> _The data_:
= = = = = = =
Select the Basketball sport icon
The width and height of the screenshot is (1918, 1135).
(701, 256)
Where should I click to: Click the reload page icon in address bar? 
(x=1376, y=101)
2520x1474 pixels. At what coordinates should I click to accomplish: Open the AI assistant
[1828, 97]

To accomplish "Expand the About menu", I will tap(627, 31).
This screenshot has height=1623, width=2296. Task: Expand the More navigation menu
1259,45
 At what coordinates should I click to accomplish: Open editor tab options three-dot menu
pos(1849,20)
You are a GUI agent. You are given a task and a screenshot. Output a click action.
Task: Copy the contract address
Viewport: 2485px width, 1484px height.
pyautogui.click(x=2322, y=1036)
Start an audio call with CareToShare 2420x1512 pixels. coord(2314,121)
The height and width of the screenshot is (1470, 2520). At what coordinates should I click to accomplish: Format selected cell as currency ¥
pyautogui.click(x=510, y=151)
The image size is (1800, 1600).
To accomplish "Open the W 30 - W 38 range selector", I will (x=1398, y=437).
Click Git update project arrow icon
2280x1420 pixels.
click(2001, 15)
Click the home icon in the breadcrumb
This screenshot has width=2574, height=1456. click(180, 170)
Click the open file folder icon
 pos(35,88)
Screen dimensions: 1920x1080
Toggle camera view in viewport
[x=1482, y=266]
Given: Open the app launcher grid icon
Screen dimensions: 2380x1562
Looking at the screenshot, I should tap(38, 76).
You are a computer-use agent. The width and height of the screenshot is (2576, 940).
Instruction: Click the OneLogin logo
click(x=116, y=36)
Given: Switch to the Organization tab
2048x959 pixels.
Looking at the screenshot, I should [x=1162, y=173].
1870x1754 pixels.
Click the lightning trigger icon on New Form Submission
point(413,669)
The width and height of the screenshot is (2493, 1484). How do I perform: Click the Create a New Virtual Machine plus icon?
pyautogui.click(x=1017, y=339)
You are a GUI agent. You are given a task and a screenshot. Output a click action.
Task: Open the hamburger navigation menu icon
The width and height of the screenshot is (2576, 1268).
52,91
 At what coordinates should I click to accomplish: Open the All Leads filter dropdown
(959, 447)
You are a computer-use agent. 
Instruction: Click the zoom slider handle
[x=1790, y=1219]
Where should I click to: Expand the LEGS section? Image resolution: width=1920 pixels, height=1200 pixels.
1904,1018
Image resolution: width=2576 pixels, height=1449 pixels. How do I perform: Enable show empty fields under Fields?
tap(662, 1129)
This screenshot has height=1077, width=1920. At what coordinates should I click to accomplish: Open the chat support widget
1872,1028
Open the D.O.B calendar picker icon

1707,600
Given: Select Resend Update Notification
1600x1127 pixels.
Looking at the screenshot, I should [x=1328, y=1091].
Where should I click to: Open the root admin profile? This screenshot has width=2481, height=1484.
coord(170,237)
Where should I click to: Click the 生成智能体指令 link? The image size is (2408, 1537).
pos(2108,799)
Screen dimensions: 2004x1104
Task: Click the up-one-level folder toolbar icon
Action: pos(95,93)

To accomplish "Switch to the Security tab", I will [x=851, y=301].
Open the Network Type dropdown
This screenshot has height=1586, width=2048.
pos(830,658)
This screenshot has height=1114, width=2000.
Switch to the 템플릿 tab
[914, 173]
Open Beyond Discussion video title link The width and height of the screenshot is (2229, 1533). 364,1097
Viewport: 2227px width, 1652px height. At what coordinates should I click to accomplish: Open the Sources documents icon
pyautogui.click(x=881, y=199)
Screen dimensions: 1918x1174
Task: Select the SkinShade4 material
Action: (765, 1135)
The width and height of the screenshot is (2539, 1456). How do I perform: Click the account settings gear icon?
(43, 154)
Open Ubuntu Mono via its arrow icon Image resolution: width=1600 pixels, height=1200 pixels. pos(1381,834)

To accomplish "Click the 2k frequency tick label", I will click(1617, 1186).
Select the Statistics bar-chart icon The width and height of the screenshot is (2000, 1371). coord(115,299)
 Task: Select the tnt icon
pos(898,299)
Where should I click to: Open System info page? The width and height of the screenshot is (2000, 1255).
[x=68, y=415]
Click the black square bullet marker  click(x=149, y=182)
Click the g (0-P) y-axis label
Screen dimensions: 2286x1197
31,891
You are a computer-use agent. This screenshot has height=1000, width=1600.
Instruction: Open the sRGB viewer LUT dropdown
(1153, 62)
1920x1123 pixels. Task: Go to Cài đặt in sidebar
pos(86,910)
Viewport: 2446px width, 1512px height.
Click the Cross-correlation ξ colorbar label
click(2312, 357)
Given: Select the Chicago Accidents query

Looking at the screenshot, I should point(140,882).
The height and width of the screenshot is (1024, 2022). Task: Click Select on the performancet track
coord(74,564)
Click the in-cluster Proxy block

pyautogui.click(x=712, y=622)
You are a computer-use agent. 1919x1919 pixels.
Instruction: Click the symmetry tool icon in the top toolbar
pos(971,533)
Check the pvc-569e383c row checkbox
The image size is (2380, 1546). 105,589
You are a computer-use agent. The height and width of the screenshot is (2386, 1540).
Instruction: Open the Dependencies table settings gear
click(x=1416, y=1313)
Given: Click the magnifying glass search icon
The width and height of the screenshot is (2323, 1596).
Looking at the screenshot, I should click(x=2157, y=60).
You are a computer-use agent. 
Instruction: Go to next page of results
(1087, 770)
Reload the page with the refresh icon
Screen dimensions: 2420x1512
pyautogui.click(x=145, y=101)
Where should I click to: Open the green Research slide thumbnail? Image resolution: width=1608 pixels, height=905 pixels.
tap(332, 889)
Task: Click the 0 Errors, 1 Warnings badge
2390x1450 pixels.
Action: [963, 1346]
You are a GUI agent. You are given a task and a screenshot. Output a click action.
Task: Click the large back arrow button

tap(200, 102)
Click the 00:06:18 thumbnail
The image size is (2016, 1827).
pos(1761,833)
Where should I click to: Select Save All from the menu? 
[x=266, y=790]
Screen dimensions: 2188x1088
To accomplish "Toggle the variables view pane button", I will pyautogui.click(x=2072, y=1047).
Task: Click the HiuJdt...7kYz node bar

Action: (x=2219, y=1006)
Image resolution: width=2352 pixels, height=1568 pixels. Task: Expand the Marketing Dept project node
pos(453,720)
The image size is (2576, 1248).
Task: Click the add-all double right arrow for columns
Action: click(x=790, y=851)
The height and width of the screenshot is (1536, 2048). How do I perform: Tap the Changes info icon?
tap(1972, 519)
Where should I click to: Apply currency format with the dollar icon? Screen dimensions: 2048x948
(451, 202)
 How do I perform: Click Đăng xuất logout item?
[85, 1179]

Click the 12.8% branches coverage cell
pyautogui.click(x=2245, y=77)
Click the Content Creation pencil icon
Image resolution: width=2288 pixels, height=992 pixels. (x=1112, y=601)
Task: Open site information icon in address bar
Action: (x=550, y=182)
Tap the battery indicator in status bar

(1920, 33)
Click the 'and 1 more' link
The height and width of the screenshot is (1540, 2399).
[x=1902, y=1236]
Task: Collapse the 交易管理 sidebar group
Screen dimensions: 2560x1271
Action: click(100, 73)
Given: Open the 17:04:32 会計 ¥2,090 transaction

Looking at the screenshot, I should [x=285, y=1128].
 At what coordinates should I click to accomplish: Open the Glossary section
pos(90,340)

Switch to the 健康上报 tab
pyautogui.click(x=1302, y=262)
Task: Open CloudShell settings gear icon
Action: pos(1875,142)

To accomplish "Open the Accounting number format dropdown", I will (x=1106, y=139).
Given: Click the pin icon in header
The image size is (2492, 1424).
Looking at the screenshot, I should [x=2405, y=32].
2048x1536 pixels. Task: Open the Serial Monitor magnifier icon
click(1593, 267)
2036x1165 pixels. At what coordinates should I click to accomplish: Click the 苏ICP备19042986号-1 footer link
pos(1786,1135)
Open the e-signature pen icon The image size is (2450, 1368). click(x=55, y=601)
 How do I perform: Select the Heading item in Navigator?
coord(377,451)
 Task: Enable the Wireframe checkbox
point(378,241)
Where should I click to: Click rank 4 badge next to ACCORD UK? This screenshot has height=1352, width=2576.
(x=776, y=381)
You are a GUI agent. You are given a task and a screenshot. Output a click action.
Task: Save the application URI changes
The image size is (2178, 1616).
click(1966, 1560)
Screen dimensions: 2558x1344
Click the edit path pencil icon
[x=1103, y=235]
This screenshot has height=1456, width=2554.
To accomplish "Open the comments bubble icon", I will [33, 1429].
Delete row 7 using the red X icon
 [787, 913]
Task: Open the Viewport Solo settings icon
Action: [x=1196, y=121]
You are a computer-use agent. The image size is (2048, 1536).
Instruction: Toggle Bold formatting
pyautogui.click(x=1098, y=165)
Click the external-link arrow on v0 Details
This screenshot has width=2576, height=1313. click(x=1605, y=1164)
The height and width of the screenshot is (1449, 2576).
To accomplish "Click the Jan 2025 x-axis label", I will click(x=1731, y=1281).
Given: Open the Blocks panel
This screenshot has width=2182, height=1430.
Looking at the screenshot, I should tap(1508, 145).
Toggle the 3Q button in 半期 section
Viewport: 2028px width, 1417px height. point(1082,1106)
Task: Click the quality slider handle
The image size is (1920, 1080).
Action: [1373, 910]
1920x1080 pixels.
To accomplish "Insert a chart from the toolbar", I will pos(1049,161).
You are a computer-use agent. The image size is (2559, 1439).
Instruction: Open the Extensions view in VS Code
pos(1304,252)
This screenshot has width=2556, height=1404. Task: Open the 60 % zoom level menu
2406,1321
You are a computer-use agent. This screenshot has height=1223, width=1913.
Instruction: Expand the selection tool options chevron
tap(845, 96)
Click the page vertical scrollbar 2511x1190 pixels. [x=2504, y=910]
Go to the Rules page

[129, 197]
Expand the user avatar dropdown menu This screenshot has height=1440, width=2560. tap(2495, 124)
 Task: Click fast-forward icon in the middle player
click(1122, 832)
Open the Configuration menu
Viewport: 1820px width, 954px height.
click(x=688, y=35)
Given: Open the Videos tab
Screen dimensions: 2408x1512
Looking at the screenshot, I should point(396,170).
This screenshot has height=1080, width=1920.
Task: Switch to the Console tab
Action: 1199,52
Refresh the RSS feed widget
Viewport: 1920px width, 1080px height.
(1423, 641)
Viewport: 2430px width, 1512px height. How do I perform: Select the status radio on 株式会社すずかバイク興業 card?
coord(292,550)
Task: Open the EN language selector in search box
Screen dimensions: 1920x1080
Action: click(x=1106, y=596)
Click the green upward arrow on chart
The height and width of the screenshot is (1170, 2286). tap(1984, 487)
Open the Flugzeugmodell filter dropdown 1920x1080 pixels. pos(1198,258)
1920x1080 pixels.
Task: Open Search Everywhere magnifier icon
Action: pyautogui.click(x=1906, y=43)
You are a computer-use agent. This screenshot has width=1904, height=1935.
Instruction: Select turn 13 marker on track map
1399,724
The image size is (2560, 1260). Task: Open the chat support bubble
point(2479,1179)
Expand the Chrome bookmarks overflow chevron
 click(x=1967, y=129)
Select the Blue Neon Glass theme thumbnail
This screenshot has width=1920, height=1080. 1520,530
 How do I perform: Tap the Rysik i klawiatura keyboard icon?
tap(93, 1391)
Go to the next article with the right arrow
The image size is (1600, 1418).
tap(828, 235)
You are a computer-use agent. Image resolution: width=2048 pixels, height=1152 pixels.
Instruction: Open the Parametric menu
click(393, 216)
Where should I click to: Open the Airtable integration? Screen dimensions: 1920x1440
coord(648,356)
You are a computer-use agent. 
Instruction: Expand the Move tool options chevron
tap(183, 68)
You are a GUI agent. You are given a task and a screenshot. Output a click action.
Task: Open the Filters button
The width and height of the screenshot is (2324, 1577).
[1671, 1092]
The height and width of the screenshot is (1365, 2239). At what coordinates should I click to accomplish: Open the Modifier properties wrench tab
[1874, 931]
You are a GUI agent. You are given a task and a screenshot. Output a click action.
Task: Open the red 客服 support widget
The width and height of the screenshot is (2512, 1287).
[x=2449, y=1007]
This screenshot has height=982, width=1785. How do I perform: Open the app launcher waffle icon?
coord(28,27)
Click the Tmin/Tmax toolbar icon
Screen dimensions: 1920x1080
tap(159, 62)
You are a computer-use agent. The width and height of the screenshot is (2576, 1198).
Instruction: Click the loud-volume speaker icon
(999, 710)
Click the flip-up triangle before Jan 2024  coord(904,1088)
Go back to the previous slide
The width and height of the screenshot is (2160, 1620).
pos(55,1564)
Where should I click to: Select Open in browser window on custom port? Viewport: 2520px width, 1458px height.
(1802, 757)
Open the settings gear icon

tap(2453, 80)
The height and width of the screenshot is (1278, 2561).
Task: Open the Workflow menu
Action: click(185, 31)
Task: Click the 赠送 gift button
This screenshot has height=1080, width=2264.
= = = = = = =
> _Assigned task_:
Your reply should hold all the lines from the listing above in which "selector" appears.

> _Result of the exercise_:
To accomplish "Open the W 30 - W 38 range selector", I will (x=1398, y=437).
Task: Open the EN language selector in search box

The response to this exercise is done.